***** The input

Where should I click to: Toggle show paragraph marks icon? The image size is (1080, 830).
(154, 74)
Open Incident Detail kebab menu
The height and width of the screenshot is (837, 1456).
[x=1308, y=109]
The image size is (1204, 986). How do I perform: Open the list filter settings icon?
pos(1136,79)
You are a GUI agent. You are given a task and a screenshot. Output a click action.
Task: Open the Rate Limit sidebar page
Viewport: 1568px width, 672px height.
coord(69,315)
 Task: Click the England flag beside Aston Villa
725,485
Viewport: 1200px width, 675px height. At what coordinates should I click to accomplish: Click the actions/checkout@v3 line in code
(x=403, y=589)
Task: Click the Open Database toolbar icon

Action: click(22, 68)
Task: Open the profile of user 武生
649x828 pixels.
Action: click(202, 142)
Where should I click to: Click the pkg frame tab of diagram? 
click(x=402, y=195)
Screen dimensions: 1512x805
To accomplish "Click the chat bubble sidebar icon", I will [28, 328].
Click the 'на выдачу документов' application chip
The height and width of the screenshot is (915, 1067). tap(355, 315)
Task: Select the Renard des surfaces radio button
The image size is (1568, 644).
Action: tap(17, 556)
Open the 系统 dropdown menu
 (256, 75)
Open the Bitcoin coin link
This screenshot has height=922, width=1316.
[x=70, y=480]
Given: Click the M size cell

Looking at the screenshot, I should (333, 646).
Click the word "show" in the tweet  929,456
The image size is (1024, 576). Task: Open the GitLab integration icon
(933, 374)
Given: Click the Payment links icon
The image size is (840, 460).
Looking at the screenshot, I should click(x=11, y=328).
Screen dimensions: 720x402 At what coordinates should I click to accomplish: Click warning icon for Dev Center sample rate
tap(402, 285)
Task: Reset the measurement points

**********

= Stated goal =
Reproduce all of the entries above verbatim, keeping every character and line break unchanged.

= The reply =
Where should I click to: Toggle show paragraph marks icon? The image size is (1080, 830).
(154, 74)
Open Incident Detail kebab menu
The height and width of the screenshot is (837, 1456).
[x=1308, y=109]
The image size is (1204, 986). How do I perform: Open the list filter settings icon?
pos(1136,79)
You are a GUI agent. You are given a task and a screenshot. Output a click action.
Task: Open the Rate Limit sidebar page
Viewport: 1568px width, 672px height.
coord(69,315)
 Task: Click the England flag beside Aston Villa
725,485
Viewport: 1200px width, 675px height. At what coordinates should I click to accomplish: Click the actions/checkout@v3 line in code
(x=403, y=589)
Task: Click the Open Database toolbar icon

Action: click(22, 68)
Task: Open the profile of user 武生
649x828 pixels.
Action: click(202, 142)
Where should I click to: Click the pkg frame tab of diagram? 
click(x=402, y=195)
Screen dimensions: 1512x805
To accomplish "Click the chat bubble sidebar icon", I will [28, 328].
Click the 'на выдачу документов' application chip
The height and width of the screenshot is (915, 1067). tap(355, 315)
Task: Select the Renard des surfaces radio button
The image size is (1568, 644).
Action: tap(17, 556)
Open the 系统 dropdown menu
 (256, 75)
Open the Bitcoin coin link
This screenshot has height=922, width=1316.
[x=70, y=480]
Given: Click the M size cell

Looking at the screenshot, I should (333, 646).
Click the word "show" in the tweet  929,456
The image size is (1024, 576). Task: Open the GitLab integration icon
(933, 374)
Given: Click the Payment links icon
The image size is (840, 460).
Looking at the screenshot, I should click(x=11, y=328).
Screen dimensions: 720x402 At what coordinates should I click to accomplish: Click warning icon for Dev Center sample rate
tap(402, 285)
Task: Reset the measurement points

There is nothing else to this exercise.